Thyroid Hormone Receptor Alpha Is Required for Thyroid Hormone-Dependent Neural Cell Proliferation During Tadpole Metamorphosis

Thyroid hormone (T(3)) plays several key roles in development of the nervous system in vertebrates, controlling diverse processes such as neurogenesis, cell migration, apoptosis, differentiation, and maturation. In anuran amphibians, the hormone exerts its actions on the tadpole brain during metamorphosis, a developmental period dependent on T(3).

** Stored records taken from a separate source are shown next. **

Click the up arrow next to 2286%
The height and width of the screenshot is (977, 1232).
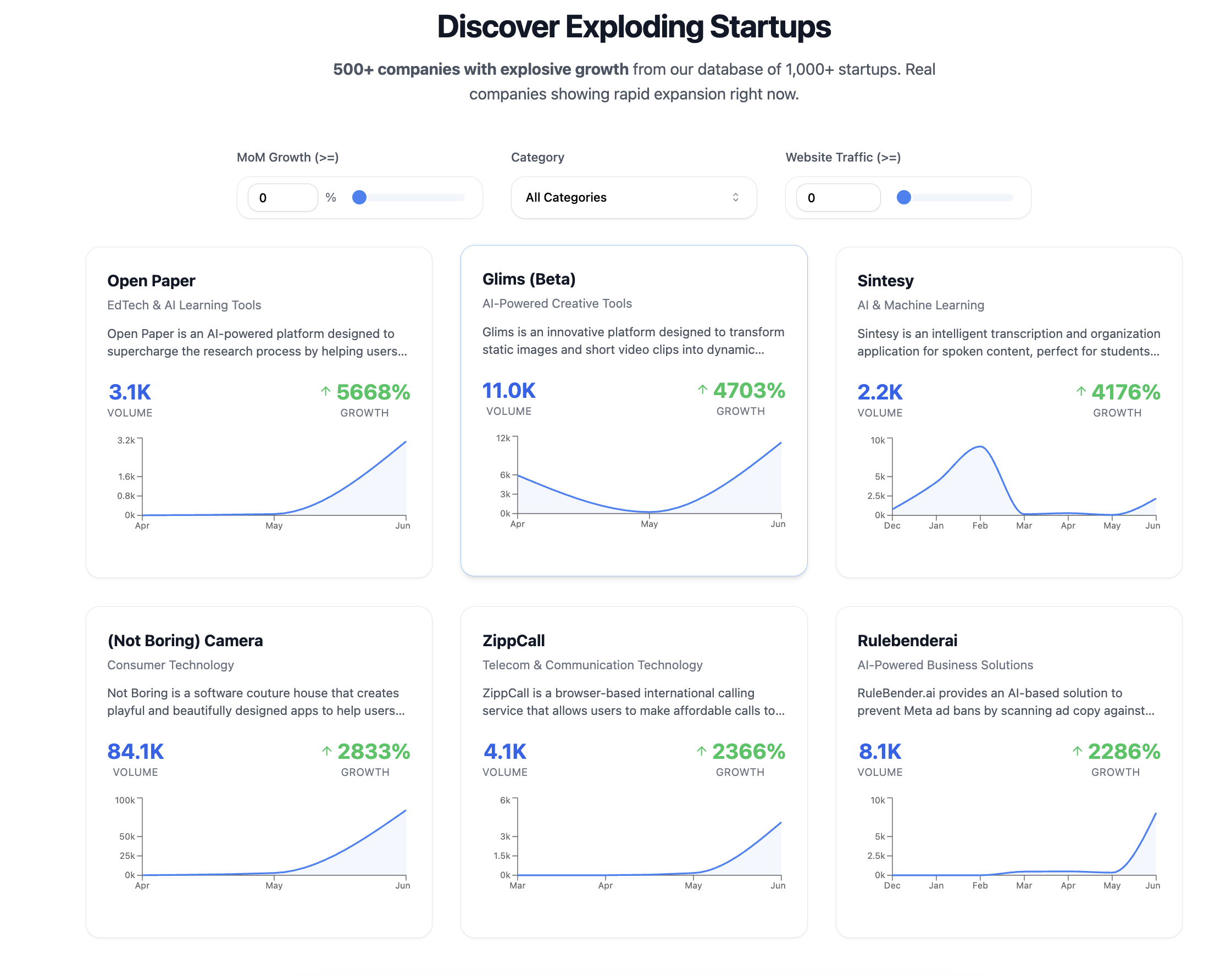pos(1077,751)
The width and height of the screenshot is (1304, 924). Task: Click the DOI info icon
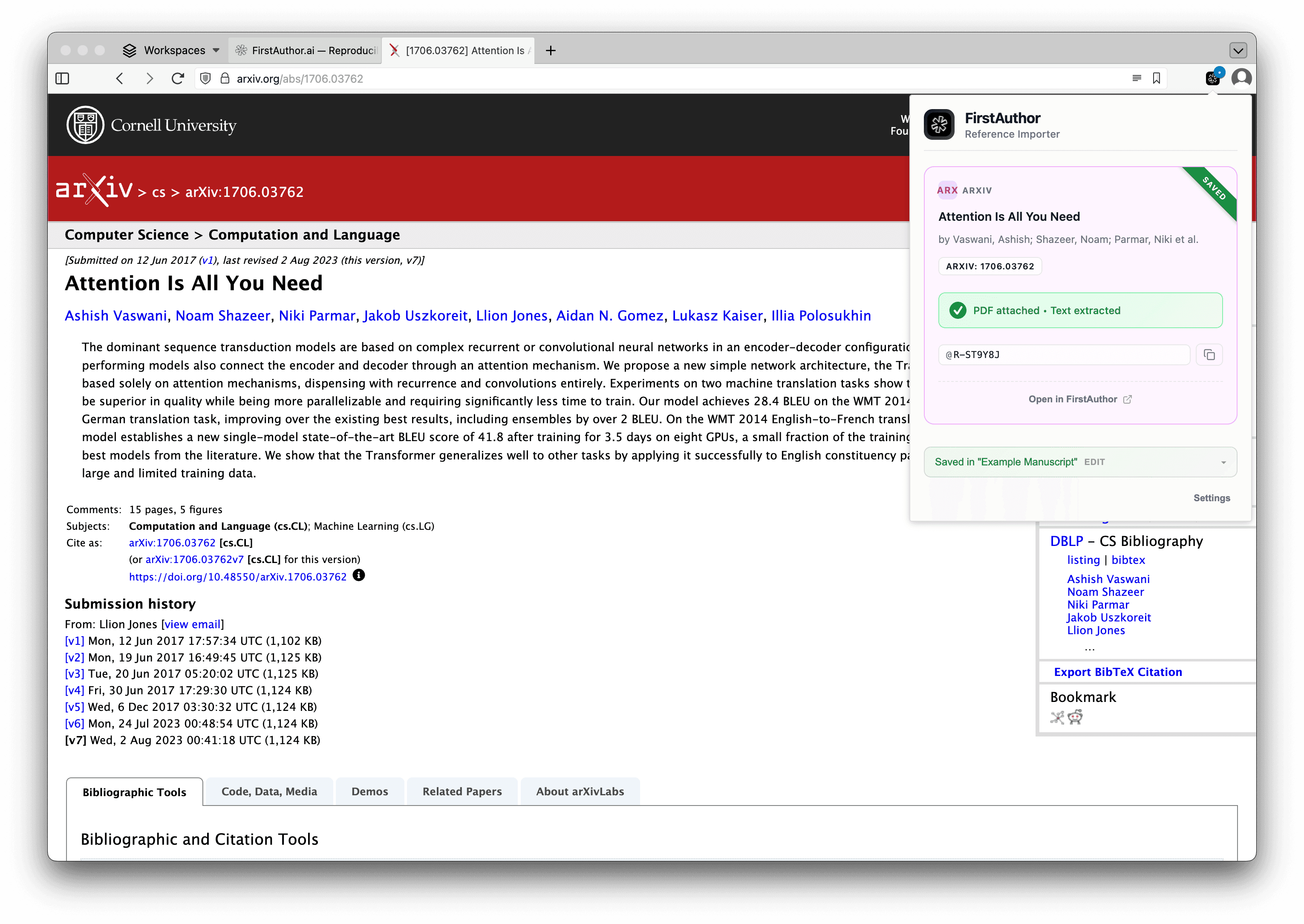point(358,575)
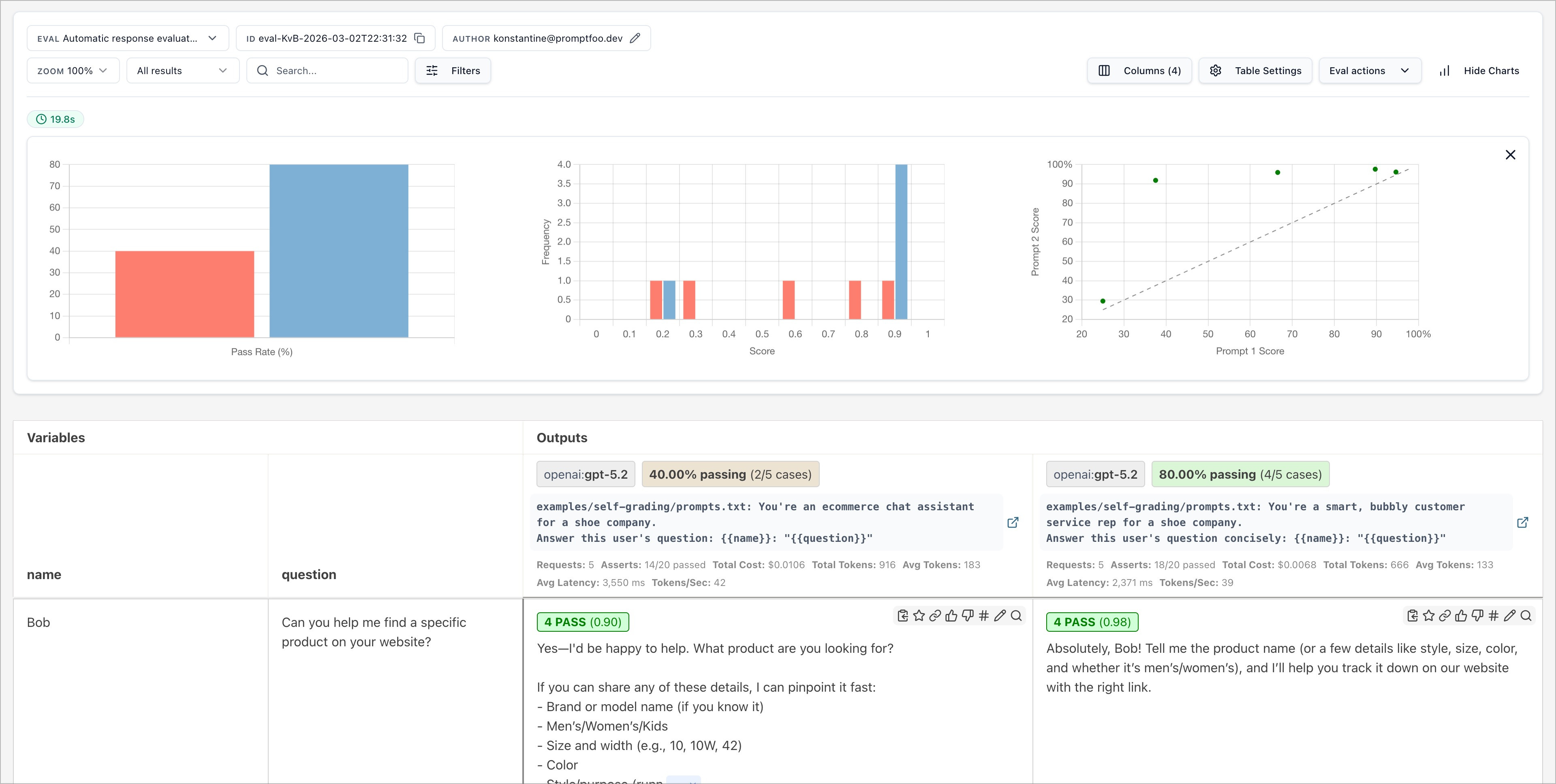This screenshot has height=784, width=1556.
Task: Open Columns (4) selector
Action: [1139, 70]
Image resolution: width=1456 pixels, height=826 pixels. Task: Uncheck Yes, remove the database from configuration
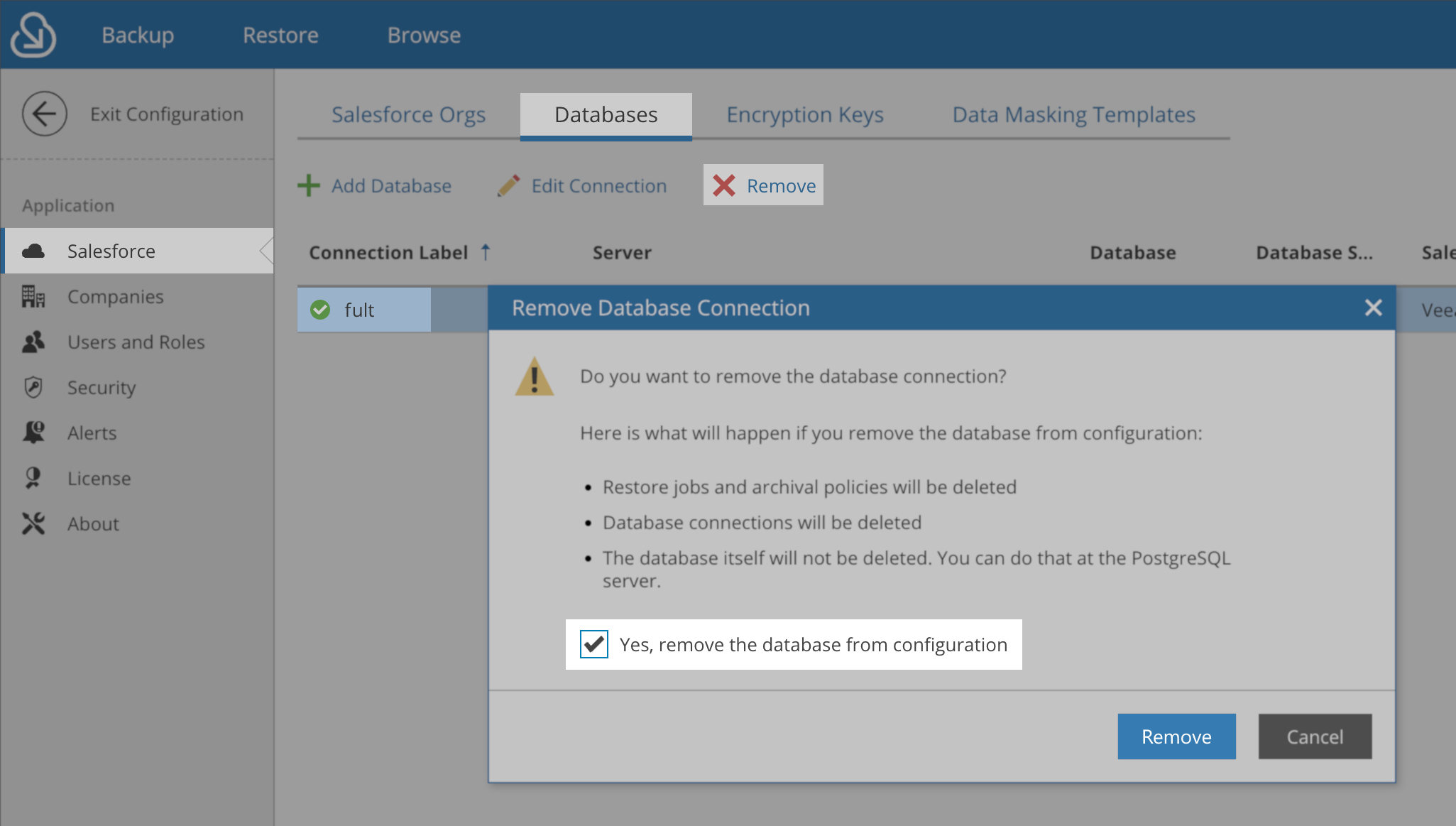click(x=593, y=644)
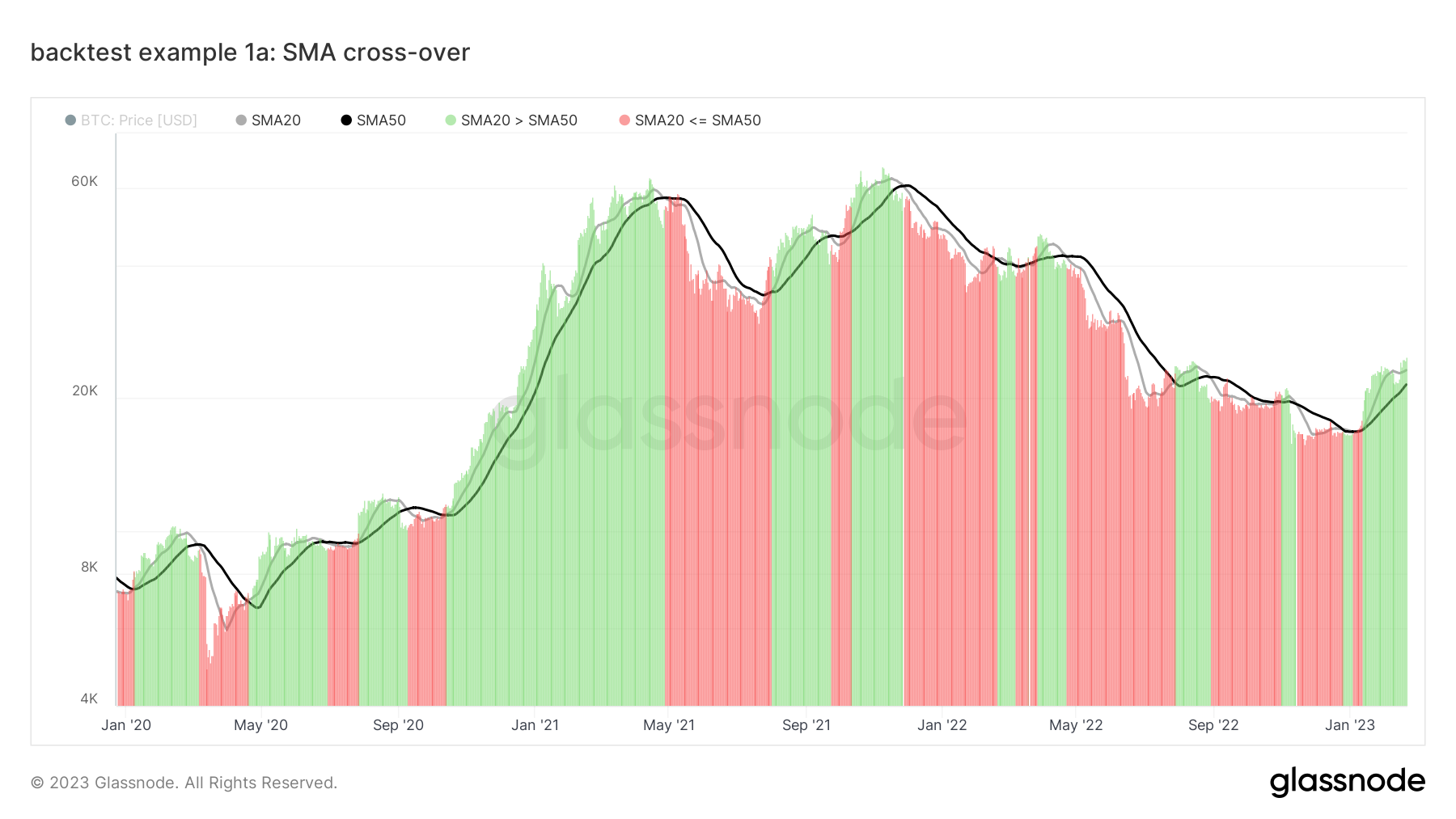Expand the SMA20 > SMA50 legend entry
Screen dimensions: 1456x819
pos(518,120)
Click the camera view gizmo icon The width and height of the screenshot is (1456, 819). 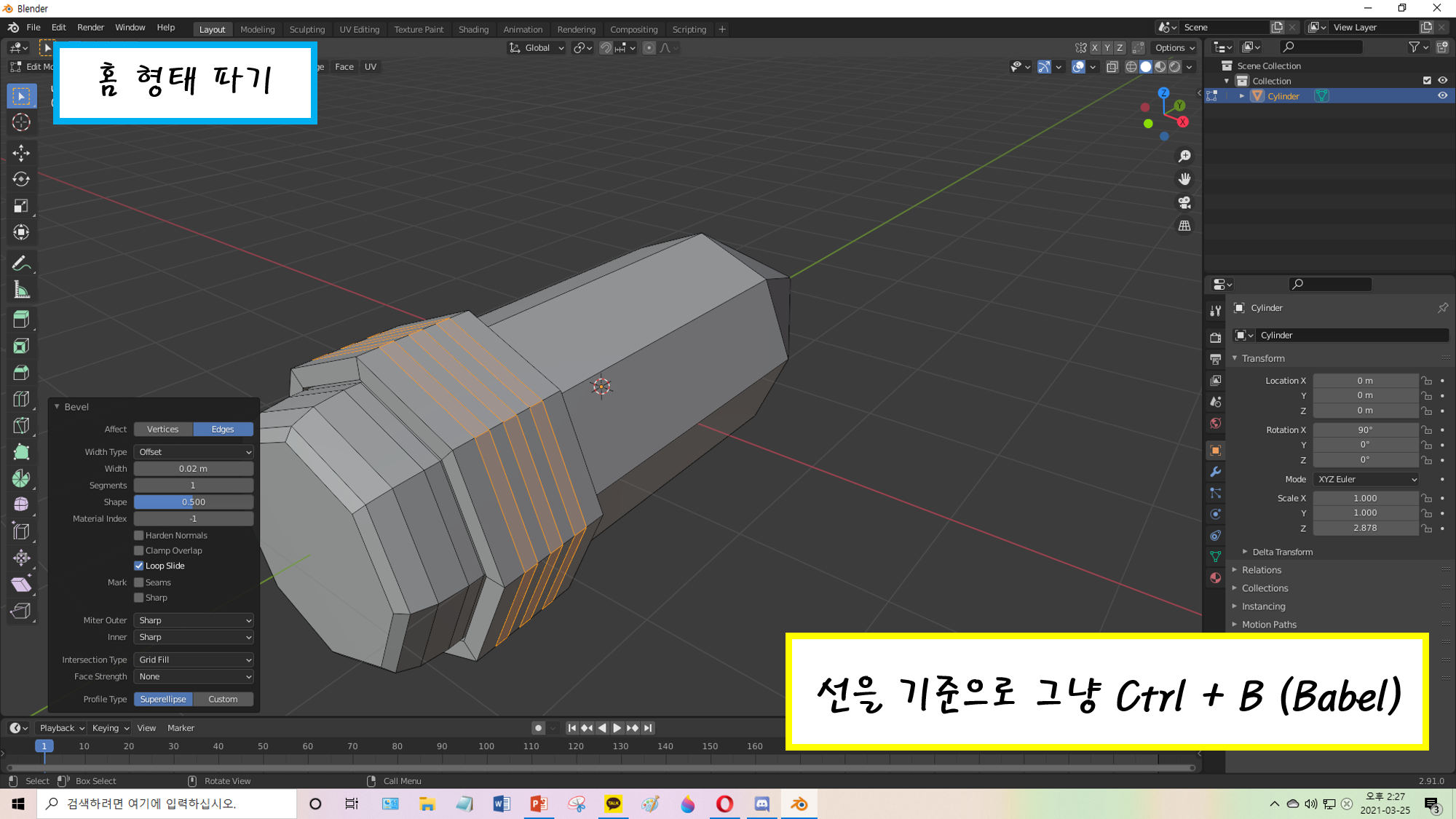click(x=1184, y=202)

Thyroid hormone regulates gene transcription by binding to two nuclear receptors, TRα and TRβ. Our previous findings using pharmacological and other approaches supported that TRα plays a pivotal role in mediating T(3) actions on neural cell proliferation in Xenopus tadpole brain. Here we used Xenopus tropicalis (X. tropicalis) tadpoles with an inactivating mutation in the gene that encodes TRα to investigate roles for TRα in mitosis and gene regulation in tadpole brain. Gross morphological analysis showed that mutant tadpoles had proportionally smaller brains, corrected for body size, compared with wildtype, both during prometamorphosis and at the completion of metamorphosis. This was reflected in a large reduction in phosphorylated histone 3 (pH3; a mitosis marker) immunoreactive (ir) nuclei in prometamorphic tadpole brain, when T(3)-dependent cell proliferation is maximal. Treatment of wild type premetamorphic tadpoles with T(3) for 48 h induced gross morphological changes in the brain, and strongly increased pH3-ir, but had no effect in mutant tadpoles. Thyroid hormone induction of the direct TR target genes thrb, klf9, and thibz was dysregulated in mutant tadpoles. Analysis of gene expression by RNA sequencing in the brain of premetamorphic tadpoles treated with or without T(3) for 16 h showed that the TRα accounts for 95% of the gene regulation responses to T(3).